In a groundbreaking study conducted by University of New Mexico researchers, scientists have harnessed the power of machine learning to identify a set of previously unknown genes associated with autophagy, a vital cellular process involved in recycling and maintaining cellular health.
Leveraging a state-of-the-art machine learning model, the study identified 193 genes as potential contributors to autophagy machinery. These previously overlooked “dark genes” represent promising avenues for unraveling the mysteries of autophagy and its role in cellular functioning and complex diseases such as Alzheimer's, said UNM neuroscientist Elaine Bearer, MD, PhD.
“This is another form of unbiased, data-driven science,” Bearer said. “What machine learning is allowing us to do is avoid the guesswork and do discovery science in a non-hypothesis-driven way.”
The study, entitled "Autophagy Dark Genes: Can We Find Them with Machine Learning?" was recently published in the journal Natural Sciences, and aimed to identify an autophagy-related gene set by combining diverse biological features and datasets and plugging the data into an artificial intelligence algorithm.
“The idea was, ‘Can we find these dark, hidden, secret genes with an artificial intelligence investigation?’” Bearer said.
The answer is yes, machine learning can guide genomics research to gain a more complete annotation of complex processes.
But machine learning is not the end of the task, Bearer emphasizes. Once the artificial intelligence has identified something, it’s up to scientists to validate both the process and the results.
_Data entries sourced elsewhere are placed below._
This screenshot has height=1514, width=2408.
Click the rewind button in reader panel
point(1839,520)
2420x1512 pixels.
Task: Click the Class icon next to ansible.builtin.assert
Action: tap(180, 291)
To accomplish this, a research team at UNM employed the MetaPath/XGBoost (MPxgb) machine learning model, which was trained using data from 17 different sources. The artificial intelligence research investigation began in 2019, led by Tudor Oprea, MD, PhD, former director for Screening Informatics for UNM’s Center for Molecular Discovery and Drug Discovery Core and a member at the UNM Comprehensive Cancer Center.
Mohsen Ranjbar, PharmD, a UNM graduate student in chemistry and chemical biology, took Oprea’s research and conducted a validation search, combing through the Autophagy Database and through research publication databases, like PubMed, to see if the model demonstrated high accuracy in distinguishing already-known autophagy-associated genes.
We can use machine learning more than before. Sometimes we have a limited knowledge on something, but we can use machine learning to shed light on things and give us directions going forward.
Through the search, Ranjbar’s findings revealed that while 23% of the top predicted genes were already annotated in the Autophagy Database, a staggering 77% (193 genes) were novel discoveries, representing an untapped potential for understanding autophagy regulation in cellular processes.
“It’s interesting and it was surprising,” Ranjbar said. “It’s only been a short time since we began this research, and to see that some of these specific AI-discovered genes have already been mentioned as newly discovered autophagy genes in different recent publications, it shows the validation of our machinery to find these genes.”
Bearer said that by uncovering these autophagy dark genes, researchers can delve deeper into the relationship between autophagy dysregulation and the development of diseases, ultimately guiding the development of new therapeutic strategies for the disease.
The groundbreaking study also showcases the versatility of machine learning and artificial intelligence in genomic research, extending knowledge beyond autophagy into other areas of biology.
“We don’t know all the genes involved in things like endosomal trafficking, which is really important in lots of diseases, including Alzheimer’s disease,” Bearer said. “So, we could use our machine learning model to investigate and identify other genes in the genome that have not yet had a wet-bench test for what their functional role is.”
The study was made possible through the support from several grants, including NIH U24CA224370, U24TR002278, UL1TR001449, P20GM121176, P20AG068077, R01 MD014153 and the Harvey Family Endowment.
Additional support was provided from the New Mexico Alzheimer’s Disease Research Center, the UNM Autophagy, Inflammation & Metabolism Center, and the UNM Clinical & Translational Science Center.
Bearer said the interdisciplinary study wouldn’t have been possible without having crossed academic and research department boundaries. She works in the Department of Pathology, Ranjbar is in the Chemistry department, and other contributors to the project were in Internal Medicine, Computer Science and the Molecular Discovery Center.
“This big project transcended multiple entities within UNM,” she said. “I want to influence the scientific thinking around the use of machine learning, because it’s so powerful.”